Another fail from this lacklustre Gubmint. Will we watch another small city of New Zealanders take the hint and depart for more hopeful shores this year?
depart for more hopeful shores this year?
Which shores are those, it's looking pretty dire, everywhere.
At this stage it'd possibly be better if the country depopulates and returns to nature, and humans can relocate elsewhere to enjoy this dystopic hellscape.
I agree. Not only massive cuts to public services destroying valuable knowledge (and there's more when it comes to restricting knowledge .... Judith Collins), our young and talented along with those with much needed skills leaving in droves for greener pastures is just doubling down on austerity and will be the cause of a massive reduction in well-being. Given that austerity measures significantly impact social mobility and life trajectories (especially for those least affluent in society) it doesn't bode well for the future. This Govt. is doing nothing other than orchestrating the very outcome Nicola Willis says she is trying to avoid. Such outrageous double speak.
"History is full of people who out of fear, or ignorance, or lust for power has destroyed knowledge of immeasurable value which truly belongs to us all.
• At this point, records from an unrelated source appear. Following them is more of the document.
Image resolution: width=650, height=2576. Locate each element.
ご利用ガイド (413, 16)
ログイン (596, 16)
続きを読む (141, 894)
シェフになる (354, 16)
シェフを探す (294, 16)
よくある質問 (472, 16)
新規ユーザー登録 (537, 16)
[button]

We must not let it happen again." Carl Sagan
Perhaps whilst a politician, they along with their immediate family members must only use the public hospital system, as well their children attend state schools?
Good thing Trump came along so they could roll their fictional surplus out further and pretend it’s all to do with the tariffs.
So you believe Trump's tariffs won't have negative effects on the NZ economy?
Strangely for a convicted DGM I agree with the comment and expect it will be just a convenient excuse.
Not directly. Maybe indirectly although with what we export we could also benefit. Our exports to the US are about 10% of our total. Total exports are about 25% of GDP. So a 10% tariff assuming relatively neutral demand elasticity and a 50% cost to the consumer and the other half to the producer would probably see demand drop by about maximum 25%? So 10% of 25% of 25% is roughly a 0.6% impact on our GDP.
I was more stressing the fact that their past forecasts of expected timing in reaching surplus were completely farcical.